Figure 6. — Function and localization of four mutant Arl13b identified in patients with JS assayed in zebrafish. (A) Y86C-GFP could rescue the body curvature (left panel) and kidney cyst (enlarged in the right panel; white arrows) of *scorpion^hi459* mutants. The truncated form W82X could not rescue either phenotype. (B) PCR genotyping results. Although the wild-type (WT) band identifies the WT allele, the mutant (Mu) band identifies the mutant allele. Each lane is for a single embryo with WT morphology. (C) Western blot showing the protein levels of eGFP-tagged WT and mutant Arl13b at 12-hour postfertilization. Anti–β-tubulin (tub) is used as a loading control. (D) Side views of the trunk region of day 2 *scorpion^hi459* mutant embryos subjected to mRNA injection. Arrows point to cilia bundles in the kidney duct. (E) Side views of the pronephric duct in embryos injected with mRNA encoding GFP-tagged WT and mutant Arl13b. Cilia are labeled with antiacetylated tubulin in red. WT inj, Y86C inj, and W82X inj indicate injected with WT, Y86C, and W82X *Arl13b-GFP* mRNA, respectively. A-tub, antiacetylated tubulin; uninj, uninjected *scorpion^hi459* mutant. Scale bar, 10 μm.

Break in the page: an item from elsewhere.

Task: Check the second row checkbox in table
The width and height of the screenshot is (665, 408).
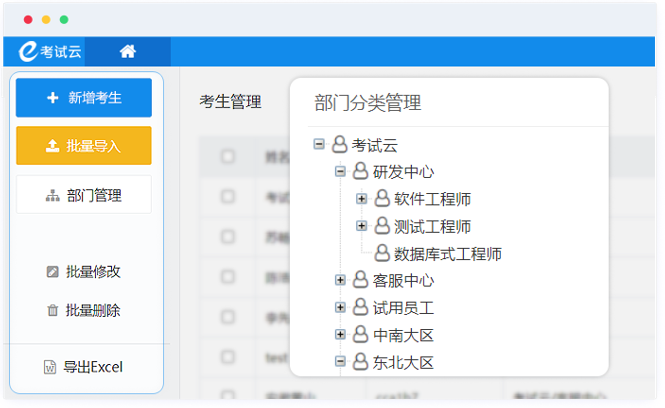Action: [228, 237]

Western blot using anti-eGFP showed that wild-type Arl13b and the three missense mutants are expressed at similar levels when equal amounts of mRNA were injected, whereas the level of W82X is much higher than the wild type (Figure 6C).

We further investigated the ability of Y86C and W82X to rescue cilia biogenesis defects in scorpion^hi459 mutant using a previously established assay.¹¹ In the wild–type zebrafish kidney duct, cilia bundle together and appear as a line between somite and yolk in whole-mount embryos stained with antiacetylated tubulin. In contrast, in mutant embryos, stunted cilia appear as spots (Figure 6D, column 1). Injection of wild-type and Y86C arl13b mRNA restored cilia bundle, whereas W82X mRNA failed to do so (Figure 6D). Combined, the ability of different versions of arl13b to rescue the morphologic defects of scorpion^hi459 mutant correlates with their ability to restore ciliogenesis in this mutant.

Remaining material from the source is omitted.